RECORD EXTRACTS.
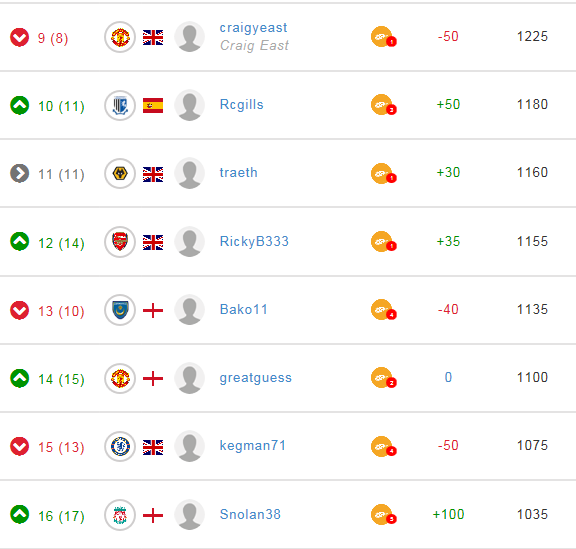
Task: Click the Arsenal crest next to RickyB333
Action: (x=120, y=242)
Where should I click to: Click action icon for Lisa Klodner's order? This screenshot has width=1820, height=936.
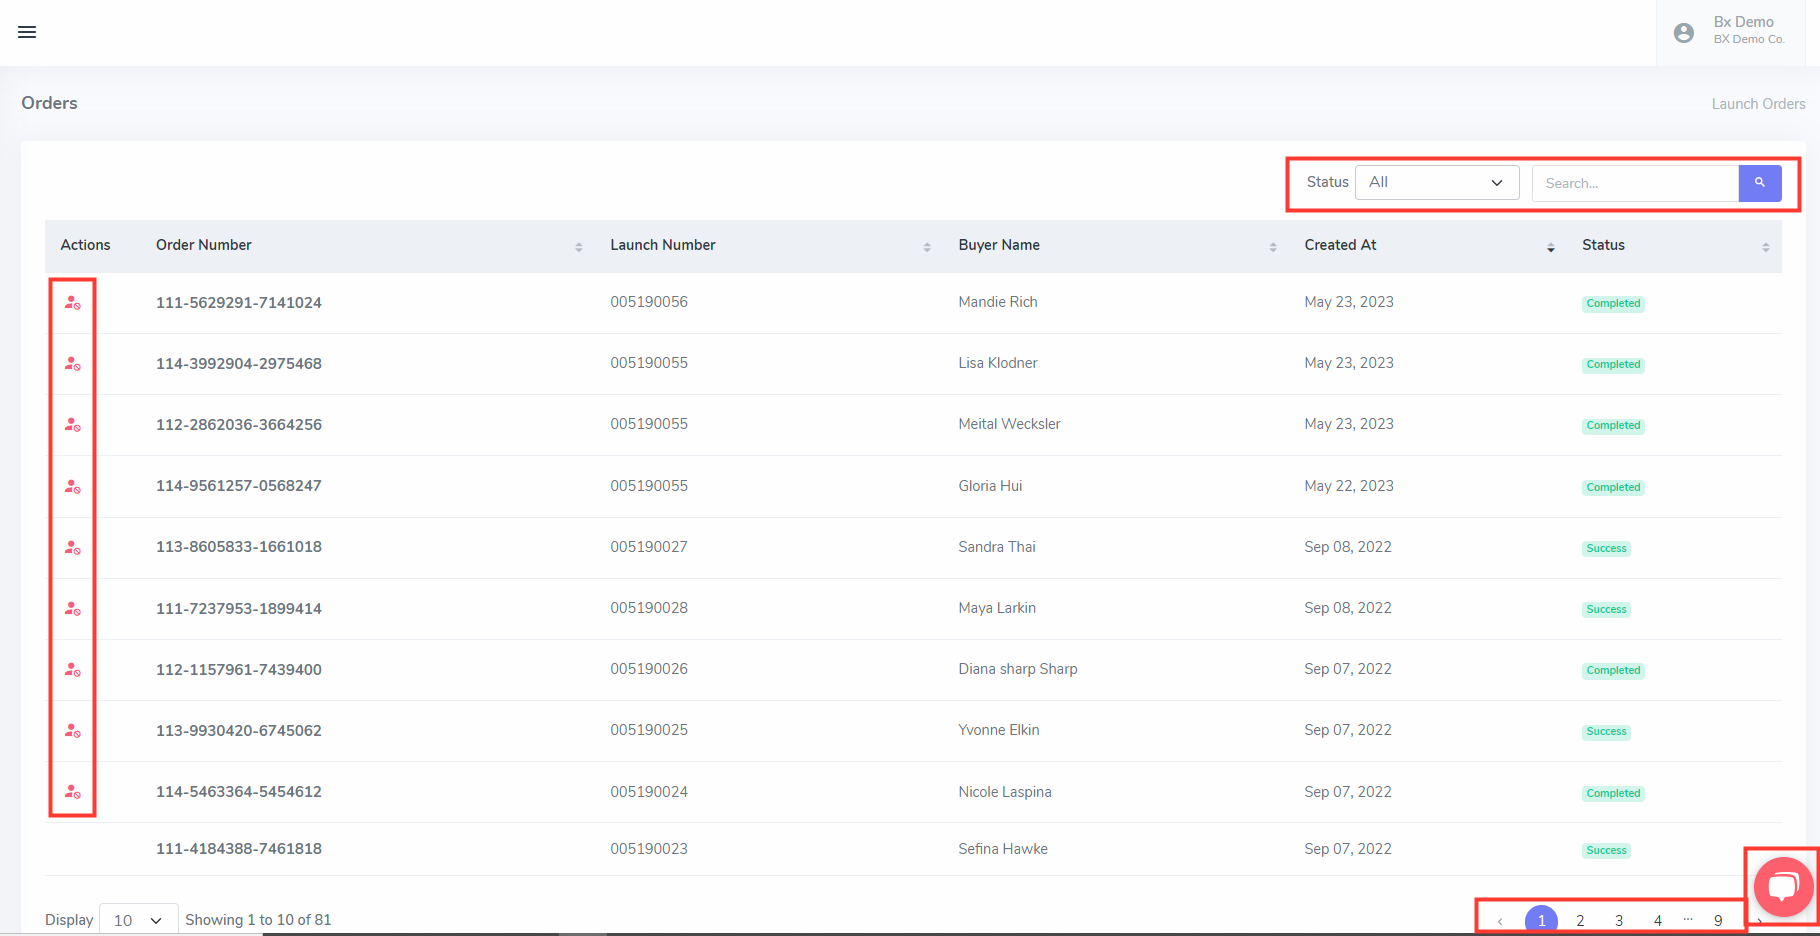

--

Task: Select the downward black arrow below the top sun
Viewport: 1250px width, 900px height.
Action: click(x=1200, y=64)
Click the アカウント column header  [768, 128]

TASK REQUIREMENTS. Using the entries shown above, reproduce verbatim the lines from the line bearing "Viewport: 1250px width, 900px height." to the line bearing "Click the アカウント", inclusive.

EXERCISE SOLUTION.
Viewport: 1250px width, 900px height.
Action: click(x=1200, y=64)
Click the アカウント column header  [768, 128]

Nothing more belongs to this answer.